Companies today have a lot of data. Because of the large amounts, they are stored in structured format in DWH. As time progressed and companies gathered more data, DWH became exponentially more expensive to expand, while not all data needed to be immediately available at all times.
To solve this problem, companies started storing historic data in Hadoop
platforms, which are easy and cheap to expand and provide large distributed data
storage, as well as distributed computing power for data processing.
However, all the data cannot be stored forever, because of the GDPR Directive enforced by the European Union.
GDPR specifies what customers can request a company to do with their data and states that companies cannot process or store personal information forever. How long personal information can be stored is defined by the laws of each country.
Since companies cannot keep personal data forever, after some time they must be either deleted or anonymized. But deleting means that the company is losing valuable data and fully anonymizing may render data useless for any analytical purposes.

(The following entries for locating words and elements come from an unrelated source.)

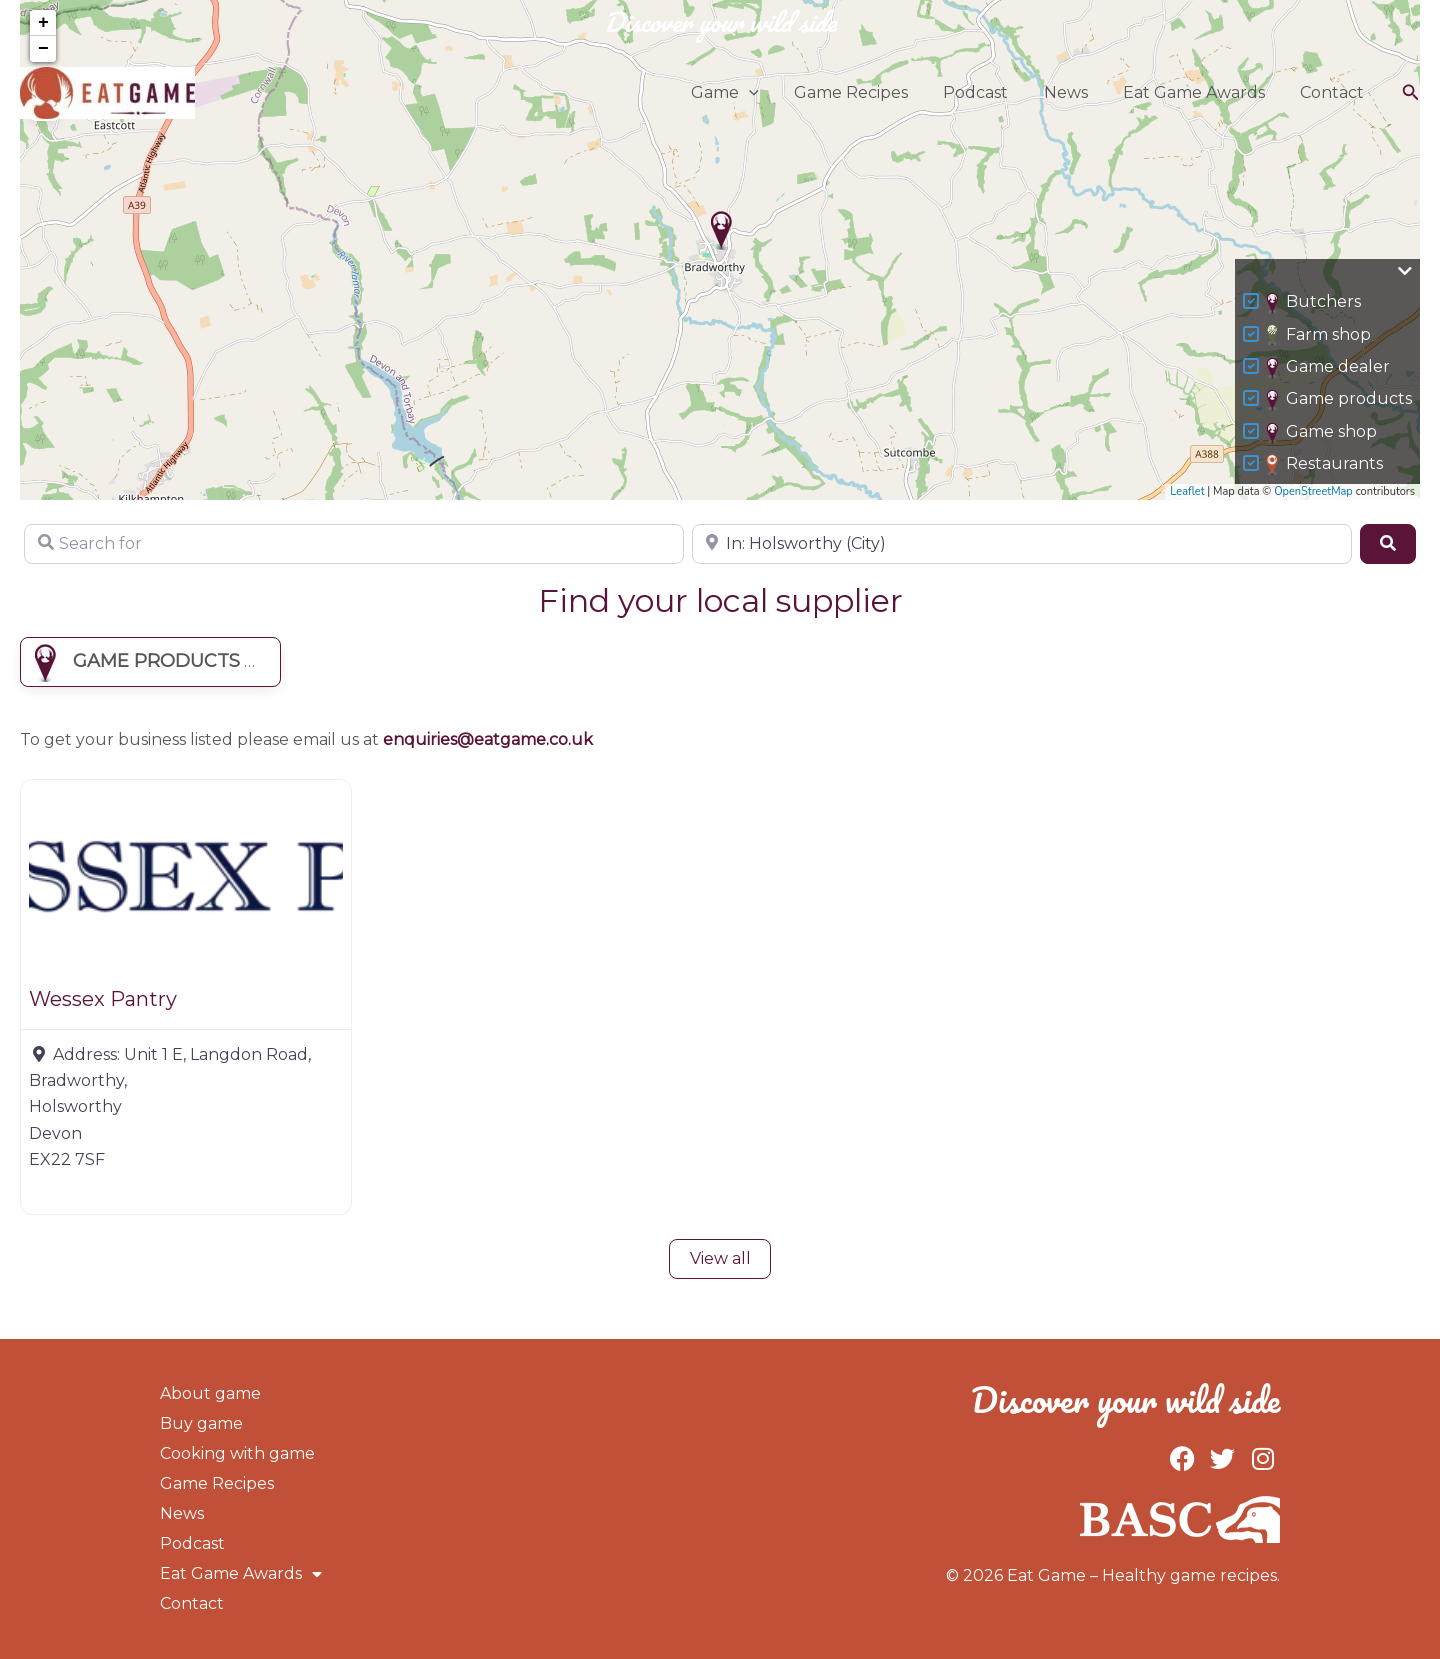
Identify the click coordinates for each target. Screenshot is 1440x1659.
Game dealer (1328, 368)
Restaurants (1325, 465)
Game (743, 93)
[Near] (1022, 544)
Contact (1334, 92)
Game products (1339, 400)
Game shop (1322, 433)
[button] (767, 93)
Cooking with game (237, 1453)
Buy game (201, 1423)
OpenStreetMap (1313, 491)
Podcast (987, 92)
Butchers (1314, 303)
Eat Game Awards (1199, 92)
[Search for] (354, 544)
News (1074, 92)
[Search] (1388, 544)
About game (210, 1393)
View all (720, 1258)
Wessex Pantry (103, 999)
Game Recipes (866, 92)
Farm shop (1319, 335)
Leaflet (1187, 491)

For our customers, we want to keep as much clean data for as long as possible, so analysts can still efficiently work with the data and bring innovative AI and machine learning solutions. To make this possible, our approach is split in 3 phases:
The analysis process is the most important part, since each customer has different data, different needs as well as different definition of what is considered personally identifiable information.
Therefore, each table and each column is analyzed to find out whether it is personally identifiable information and if so, what kind of anonymization or pseudo-anonymization method should be used.
All of this is validated with the customer.
Next steps include configuration, deployment and execution of the anonymization process.
Adastra has developed an anonymization framework for both DWH and hadoop environments, which allows for out-of-the-box anonymization, pseudo-anonymization and tokenization of values, in case some values must be reversible.
New anonymization methods can be added, in case existing ones are not satisfactory. When the framework is deployed and configured, adding new table to anonymize is simply a matter of configuration.